Познакомились мы с нею во сне. Я - в своём, она - в своём. Я в своём был молодым сизым голубем, она в своём - юной белой голубкой. Я в московской голубиной стае клевал брошенные кем-то добрым зёрна, на Красной площади. Она, в своей стае, клевала брошенные кем-то добрым хлебные крошки на Марсовом поле с видом на Эйфелеву башню, в Париже. Я был голоден, и она была голодна. Но в какой-то миг она, вместо хлебной крошки, ухватила клювом лепесток французского цветка, что голубел на асфальте, а я, вместо зерна на брусчатке, - красный лепесток цветка русского. И всё. Она вспорхнула в своё синее небо, я - в своё. А встретились мы в общем небе Любви, о котором ни я, до этого момента, не подозревал, ни она. Но оба мы откуда-то знали, что в тот день, несмотря на Договор о всеобъемлющем запрещении ядерных испытаний, принятый 50-й сессией Генеральной Ассамблеи ООН, кто-то из президентов Земли всё же такое испытание произвёл. Ну, и что? - думали мы. Что такое, по сравнению с первой Любовью, какое-то там испытание чего-то запрещённого? Да ничто! Мы не обратили особого внимания даже на одинокого истеричного лебедя в общем небе.
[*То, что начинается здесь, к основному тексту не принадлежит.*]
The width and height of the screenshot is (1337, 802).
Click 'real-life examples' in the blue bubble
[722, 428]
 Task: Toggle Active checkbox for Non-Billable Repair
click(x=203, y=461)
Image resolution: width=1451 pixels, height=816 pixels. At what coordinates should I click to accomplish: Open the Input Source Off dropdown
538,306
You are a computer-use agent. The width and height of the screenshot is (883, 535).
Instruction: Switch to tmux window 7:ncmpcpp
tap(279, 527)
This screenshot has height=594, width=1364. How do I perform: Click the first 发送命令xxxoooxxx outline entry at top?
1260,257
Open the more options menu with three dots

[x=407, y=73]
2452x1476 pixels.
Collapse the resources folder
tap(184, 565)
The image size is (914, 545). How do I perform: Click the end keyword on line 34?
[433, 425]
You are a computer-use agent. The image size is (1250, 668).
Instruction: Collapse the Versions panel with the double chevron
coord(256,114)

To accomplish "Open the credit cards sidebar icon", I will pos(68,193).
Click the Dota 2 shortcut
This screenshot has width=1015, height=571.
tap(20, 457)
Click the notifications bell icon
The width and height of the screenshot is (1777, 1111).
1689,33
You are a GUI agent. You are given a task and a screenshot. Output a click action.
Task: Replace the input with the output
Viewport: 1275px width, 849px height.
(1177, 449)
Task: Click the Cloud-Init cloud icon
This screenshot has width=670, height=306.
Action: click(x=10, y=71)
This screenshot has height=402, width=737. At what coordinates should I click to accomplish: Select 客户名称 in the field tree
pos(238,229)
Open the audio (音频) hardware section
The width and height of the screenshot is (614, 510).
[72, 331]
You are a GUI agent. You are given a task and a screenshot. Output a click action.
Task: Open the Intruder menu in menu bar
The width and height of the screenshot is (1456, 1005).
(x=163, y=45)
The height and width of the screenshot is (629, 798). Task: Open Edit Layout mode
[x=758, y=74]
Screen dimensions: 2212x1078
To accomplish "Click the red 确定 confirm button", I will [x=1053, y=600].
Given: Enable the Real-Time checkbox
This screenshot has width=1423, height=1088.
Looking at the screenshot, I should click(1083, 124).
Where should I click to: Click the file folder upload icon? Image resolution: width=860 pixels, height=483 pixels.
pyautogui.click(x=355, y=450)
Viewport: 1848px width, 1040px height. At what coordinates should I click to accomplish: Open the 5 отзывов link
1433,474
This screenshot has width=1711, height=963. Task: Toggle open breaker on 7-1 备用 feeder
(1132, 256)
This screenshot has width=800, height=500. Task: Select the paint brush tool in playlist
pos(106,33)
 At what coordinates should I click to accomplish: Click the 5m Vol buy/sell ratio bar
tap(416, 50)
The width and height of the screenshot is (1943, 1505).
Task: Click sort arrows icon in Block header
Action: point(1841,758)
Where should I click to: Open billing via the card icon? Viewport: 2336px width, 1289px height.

- Прощайте, жизнь и любовь! - крикнул в панике он.

Сложил крылья и камнем устремился на далёкую землю внизу.

- Что это с ним? - спросила тогда трепетавшая белыми крыльями голубка Эммануэль.

- Похоже, что он вне любви, - ответил трепетавший сизыми крыльями голубь я.

- А разве это возможно в нашем безоблачном небе? - спросила голубка Эммануэль.

- В нашем с тобой нет, - ответил голубь я.

- Правда, - согласилась голубка Эммануэль. - В нашем небе подобного быть просто не может.

И мы с ней обменялись своими лепестками цветов, которые хранили в своих перьях, каждый на своей груди: я подарил ей, подобранный мною на Красной площади, в Москве, она мне - подобранный ею на Марсовом поле, в Париже.

А когда эти лепестки упали с хлопьями снега на землю распустившимися фиалками и розами, произошло то, о чём я упомянул в самом начале, когда мы уже были людьми.

И когда я провожал мою ненаглядную Эммануэль в Париж, то в аэропорту Шереметьево она горько заплакала.

- Когда же теперь? - жалобно спросила негромко она, уткнувшись лицом в мою грудь.

- Летом, - пообещал ей я. - Летом, любимая, летом! - и погладил дрогнувшей ладонью её неприкаянную головку цвета льна.

- Когда фиалки и розы будут цвести на зелёной траве?

- Да. Когда фиалки и розы будут цвести на зелёной траве.

- Но это так не скоро.

- Зато навсегда.

- И потом... я не смогу тебя встретить, как встречал меня ты, - сказала она. - У меня опять будет самый-самый горячий сезон. И мне стыдно.

- Не волнуйся, я знаю. Приду, как всегда, к началу твоего выступления.

- Если я доживу, - утёрла слёзы она. - Я буду петь для тебя одного. Только ты, пожалуйста, не обращай внимания на недобрые шутки нашего доброго Корнэля. Знай всегда: Бог мой - ты... Не будешь?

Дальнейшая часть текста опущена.